Selected text
United States v. Carl Melvin Burnett

505 F.2d 815 | 9th Cir. | 1975

505 F.2d 815

UNITED STATES of America, Plaintiff-Appellee,
v.
Carl Melvin BURNETT, Defendant-Appellant.
UNITED STATES of America, Plaintiff-Appellee,
v.
Darrell Lester SEARS, Defendant-Appellant.
UNITED STATES of America, Plaintiff-Appellee,
v.
Robert Bernard LYON, Defendant-Appellant.
UNITED STATES of America, Plaintiff-Appellee,
v.
Carl Louis MOLINE, Defendant-Appellant.

Nos. 74-1647 to 74-1650.

United States Court of Appeals, Ninth Circuit.

Nov. 13. 1974
Certiorari Denied March 3, 1975
See 95 S.Ct. 1361.

Kenneth L. Collins (argued) of Federal Public Defenders, Los Angeles, Cal., for defendant-appellant.

Earl E. Boyd, Asst. U.S. Atty. (argued) Los Angeles, Cal., for plaintiff-appellee.

Myron Roschko, Beverly Hills, Cal., on brief, for Carl Melvin Burnett.

Alvin S. Michaelson, Los Angeles, Cal., on brief, for Robert Bernard Lyon.

Ron Bain, Los Angeles, Cal., on brief, for Carl Louis Moline.

OPINION

Before TRASK and GOODWIN, Circuit Judges, and ENRIGHT,1 District judge.

PER CURIAM:

1

Appellants were charged under a 40-count indictment with conspiracy to commit offenses in violation of 18 U.S.C. 1001 and the substantive violations of that section. Count One charged the conspiracy under 18 U.S.C. 371; the remaining counts charged the substantive violations under 18 U.S.C. 1001. That section proscribes willful misrepresentation to United States agencies. Defendants' sole contention on appeal is that they should have been charged under 18 U.S.C. 1919, which prohibits false statements to obtain unemployment benefits for prior federal service, and not under the general fraudulent statement provision, 18 U.S.C. 1001 (which carries a greater penalty).

Exercise tasks
**A.** Please reproduce the court opinion word for word from "Kenneth L. Collins" to "Robert Bernard Lyon.".
**B.** In one to three sentences, explain the defendants' sole contention on appeal in the court opinion and how it describes the two statutes involved.
**C.** Continue the court opinion from the end of its last sentence.

Data extract
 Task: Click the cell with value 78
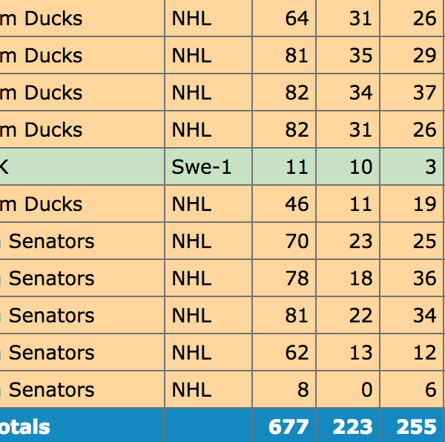pyautogui.click(x=297, y=279)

Responses to the exercise
**A.**
Kenneth L. Collins (argued) of Federal Public Defenders, Los Angeles, Cal., for defendant-appellant.

Earl E. Boyd, Asst. U.S. Atty. (argued) Los Angeles, Cal., for plaintiff-appellee.

Myron Roschko, Beverly Hills, Cal., on brief, for Carl Melvin Burnett.

Alvin S. Michaelson, Los Angeles, Cal., on brief, for Robert Bernard Lyon.

**B.** The defendants argue that they should have been charged under 18 U.S.C. 1919, which prohibits false statements to obtain unemployment benefits for prior federal service. They say they should not have been charged under 18 U.S.C. 1001, the general fraudulent statement provision. The opinion notes that section 1001 carries a greater penalty.

**C.**
2

Defendants admit that the terms of both statutes apply to their conduct. Their claim that section 1919 precludes application of section 1001 to their conduct rests on three proffered rules of statutory construction: (1) that the specific statute takes precedence over the more general one, Robinson v. United States, 142 F.2d 431 (8th Cir. 1944); (2) that the more recent statute has priority over the earlier one, Shelton v. United States, 83 U.S.App.D.C. 32, 165 F.2d 241, 244 (1947); and (3) that any conflicts in statutory interpretation are resolved in favor of the defendant, United States v. Bass, 404 U.S. 336, 347-348, 92 S.Ct. 515, 30 L.Ed.2d 488 (1971). Congress enacted the specific misdemeanor offense of defrauding the United States of unemployment benefits for prior federal service after it had passed into law the general felony crime of willful misrepresentation to a federal agency.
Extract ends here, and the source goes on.